The meeting in question was when the police held a confrontation between Sharvit and Berland, after which Sharvit confessed to his part in the murder and said the rabbi had asked him to “tell everything.” Afterwards, Berland retracted his statements and his lawyers said that he had made them to satisfy his interrogators.
Ze'evi’s lawyer added: “As the recent court hearings show, the investigation is full of difficulties and raises major questions, among them the veracity of the sole witness and his intentions. After receiving and studying the investigative material Mr. Ze'evi will fight for his innocence and good name with all his might in court, and he hopes justice will be served.”

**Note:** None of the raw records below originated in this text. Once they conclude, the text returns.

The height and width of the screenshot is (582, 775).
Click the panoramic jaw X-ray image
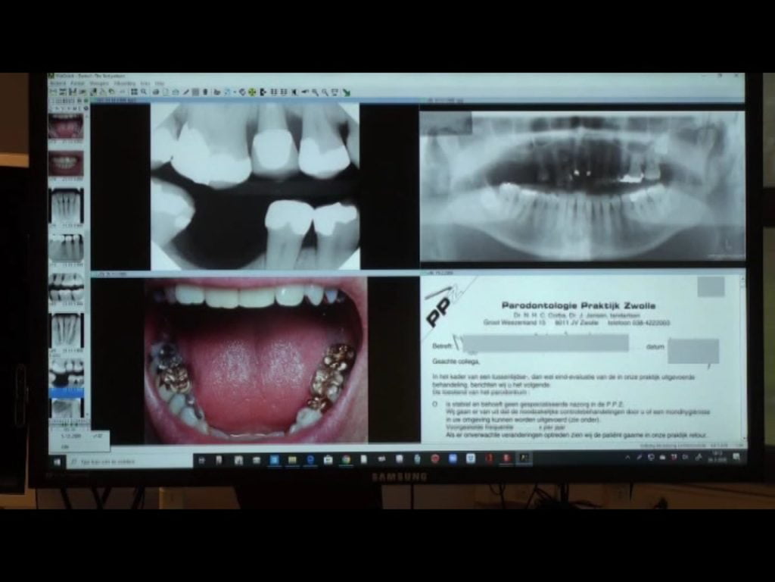pyautogui.click(x=582, y=186)
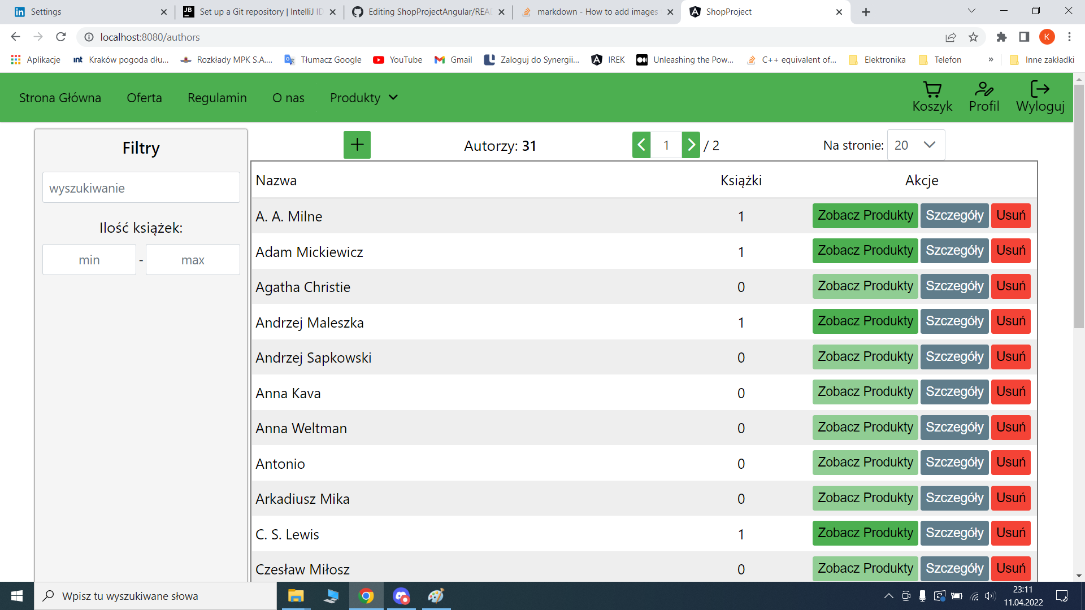Open File Explorer from the taskbar
Viewport: 1085px width, 610px height.
(x=296, y=596)
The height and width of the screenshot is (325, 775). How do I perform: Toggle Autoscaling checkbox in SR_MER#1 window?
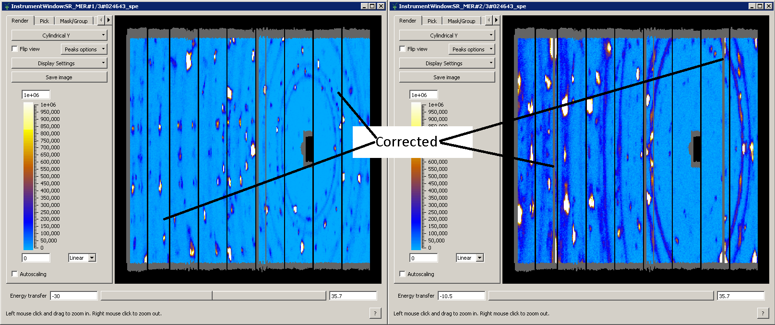(x=15, y=274)
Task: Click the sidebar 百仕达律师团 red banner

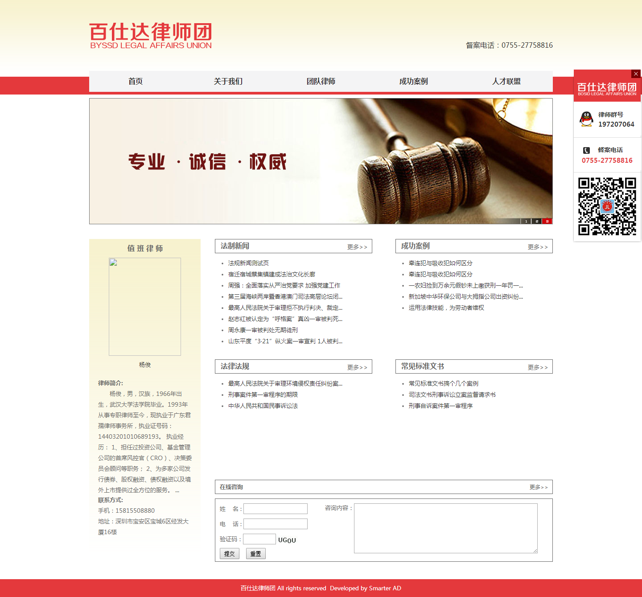Action: click(x=607, y=89)
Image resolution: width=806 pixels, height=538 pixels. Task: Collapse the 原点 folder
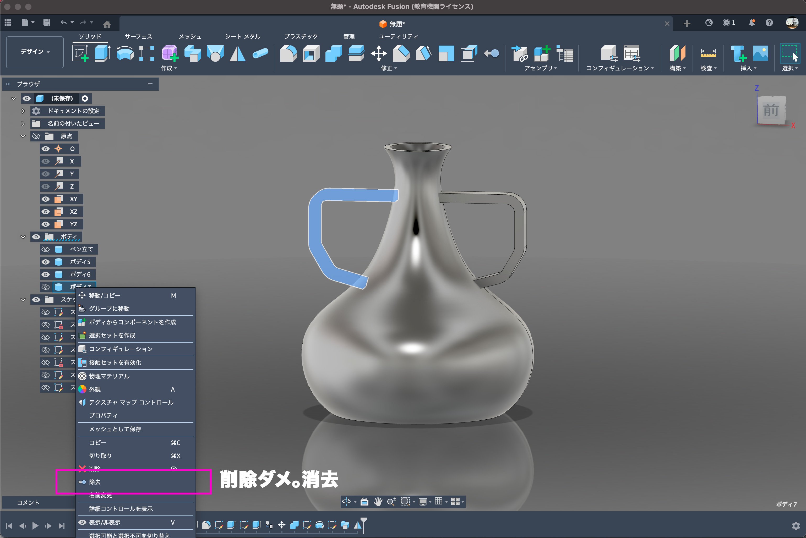23,136
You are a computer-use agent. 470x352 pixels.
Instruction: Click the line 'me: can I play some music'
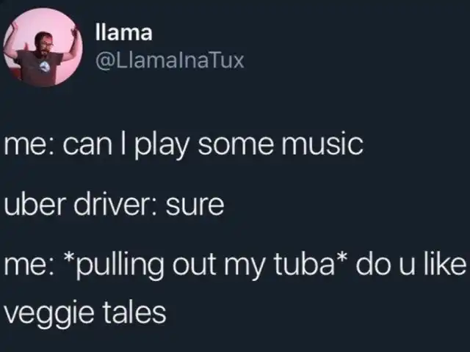184,145
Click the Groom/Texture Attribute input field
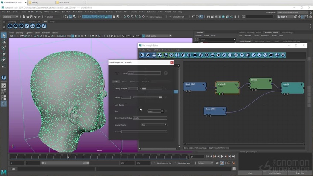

The case was reopened last year following an investigative report by Shani Haziza of Kan Broadcasting television, who discovered that the background of Shitrit’s disappearance and Edri’s murder was their romantic involvement with women. Ze'evi, who was interviewed for the investigation, refused to relate to Shitrit’s brother’s request to reveal the place of Shitrit’s burial, which in unknown to this day. Ze'evi did, however, admit that the affair was connected to the Shuvu Banim sect.
“I don’t know how the story of Shitrit is connected to me,” Ze'evi said at the time, “I’m not cooperating on anything connected to Shuvu Banim.”
When another suspect in the affair was asked as part of the television investigative report about Ze'evi’s involvement he said: “When you mention names I can’t cooperate.”
Edri’s murder, also attributed to Shuvu Banim members, has still not been solved. Most of the suspects, including Berland and a mayor whose name is under a gag order, have not been placed on trial at this time because the statute of limitations applies to their alleged offenses.
On Thursday, all the suspects in the affair were released to house arrest except for Berland, who was returned to prison to continue serving his sentence for financially exploiting his followers. The police believe that one of the main suspects in the murder is a man who died of COVID last month in Poriya Hospital in Tiberias.